The Gershwin medley is comprised of only two tunes: My Man's Gone Now and I Loves You, Porgy.


Addition: 
DENNY CHRISTIANSON
841023a
For this CBC Studio date, Christianson hired a few subs to replace missing members of his big band. Apart from drummer Guy Nadon replacing Cisco Normand, these subs remain unknown. Delete Paul Picard perc.  Otherwise, personnel (see 860224 and 860225) is mostly correct.


Correction: 
PEPPER ADAMS, page 456

The correct name of the album is Exhilaration.


Correction 
PEPPER ADAMS, page 477

-e and -f: Gary Smulyan on both tracks.
-g is more properly called The Theme and Adams doesn't solo on it.


Correction: 
PEPPER ADAMS
851029
29 October 1985, audience recording, Pellerina Bar, Turin, Italy: Pepper Adams bs; Ricardo Zegna p; Dodo Goya b; Paolo Pellegatti dm.

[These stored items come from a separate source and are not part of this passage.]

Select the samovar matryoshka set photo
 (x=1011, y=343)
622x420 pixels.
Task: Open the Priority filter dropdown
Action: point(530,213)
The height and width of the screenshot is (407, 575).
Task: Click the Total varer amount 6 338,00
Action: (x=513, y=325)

a Falling in Love with Love
b All the Things You Are
c There Is No Greater Love (1)
d I Can't Get Started
e 'Tis
f Bye Bye Blackbird
g Bossallegro
h Just Friends
i 'Tis
j Old Folks (1)

(1) Rhythm section only.


Correction:
ORANGE COUNTY COLLEGE BIG BAND
860320

Song for Pepper was written by saxophonist Brian Williams, not Bruce Johnstone.


New entry
PEPPER ADAMS
860321
21 March 1986, audience recording, Orange Coast College, OCC Jazz Festival, Costa Mesa CA: Pepper Adams bs; other musicians.

According to collector Andy Katell, this was a clinic that Adams did for students attending the Festival. Katell's brother, Gabe, attended the clinic then took Pepper out to lunch in nearby Garden Grove.


Correction:
PEPPER ADAMS
860323a
23 March 1986, private videotape, Orange Coast College, OCC Jazz Festival, Costa Mesa CA: Pepper Adams, Nick Brignola bs; Claude Williamson p; Art Davis b; Carl Burnett dm.

a All the Things You Are
b Isn't It Romantic
c After You've Gone
d unknown ballad (1)

(1) Adams and rhythm section.


Correction: 
PEPPER ADAMS, page 511

The August, 1982 recording date that is cited is in conflict with the session's 790716 alphanumeric code. Although the drummer believes the date took place in August, 1982, Pepper's chronology for that time makes it impossible. The original 16 July 1979 date is more likely because that's when Pepper first wrote "Binary," that they recorded at that session.


Correction:
INDEX, pages 521-552

Hundreds of changes – mostly incorrect page references – were made to the index for the paperback edition. (These are the only updates that were made to the paperback.) Due to the malfunction of my printer very late in the camera-ready-copy process, it was necessary to use a new printer after much of the manuscript was already printed. This changed the pagination of the original manuscript that had already been delivered to the indexer.